**Work instruction**
Beginning with the line that holds "Task: Leave the", copy each line exactly through the end of the entries, but leave the pictures out.

**Supplied data**
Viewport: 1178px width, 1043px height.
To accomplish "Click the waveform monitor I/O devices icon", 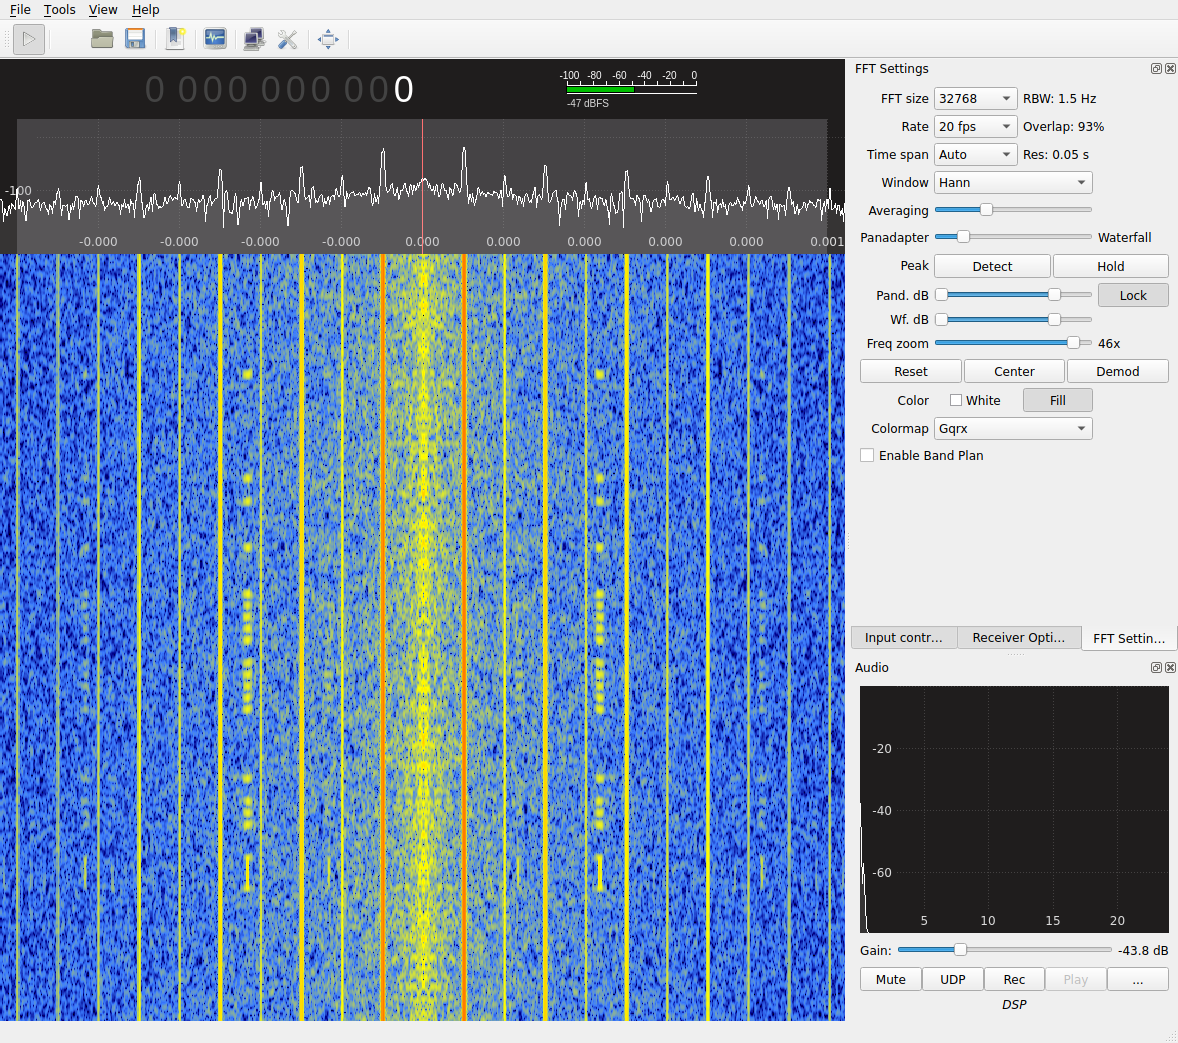I will point(215,39).
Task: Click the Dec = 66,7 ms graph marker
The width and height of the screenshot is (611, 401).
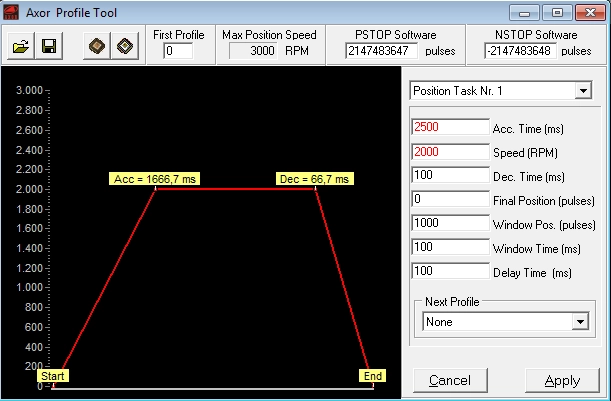Action: click(315, 179)
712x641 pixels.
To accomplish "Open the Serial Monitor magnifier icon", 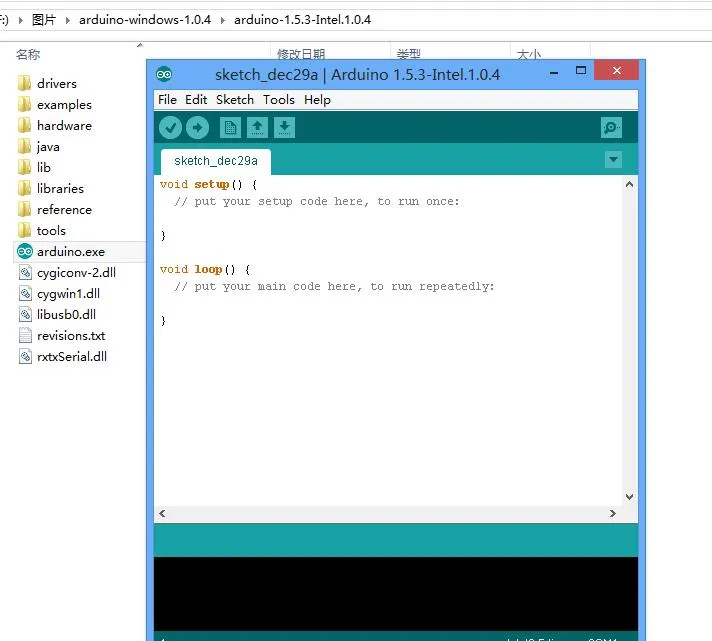I will tap(611, 127).
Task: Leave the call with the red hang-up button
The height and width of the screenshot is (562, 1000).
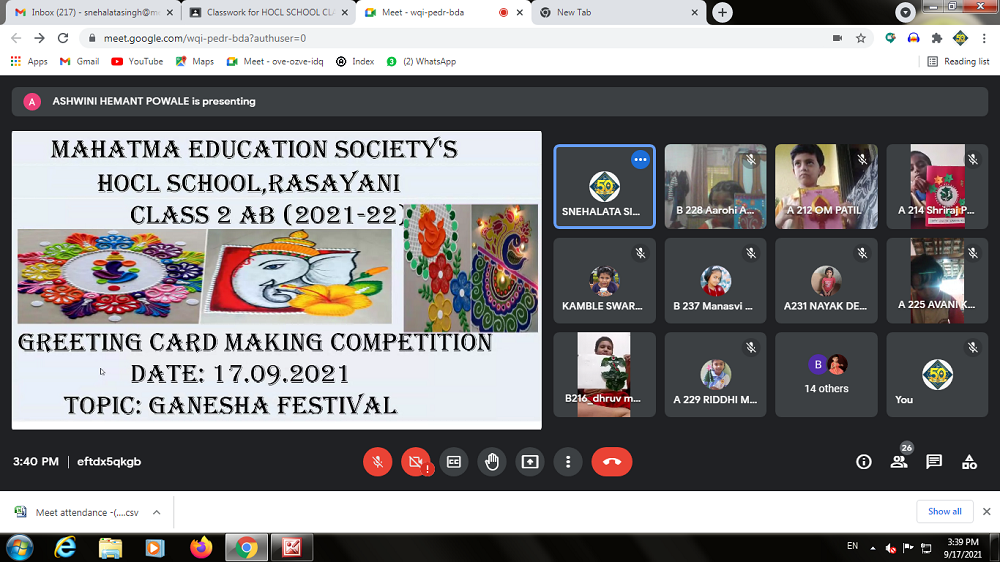Action: (611, 461)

**Exercise output**
Task: Leave the call with the red hang-up button
The height and width of the screenshot is (562, 1000).
Action: (611, 461)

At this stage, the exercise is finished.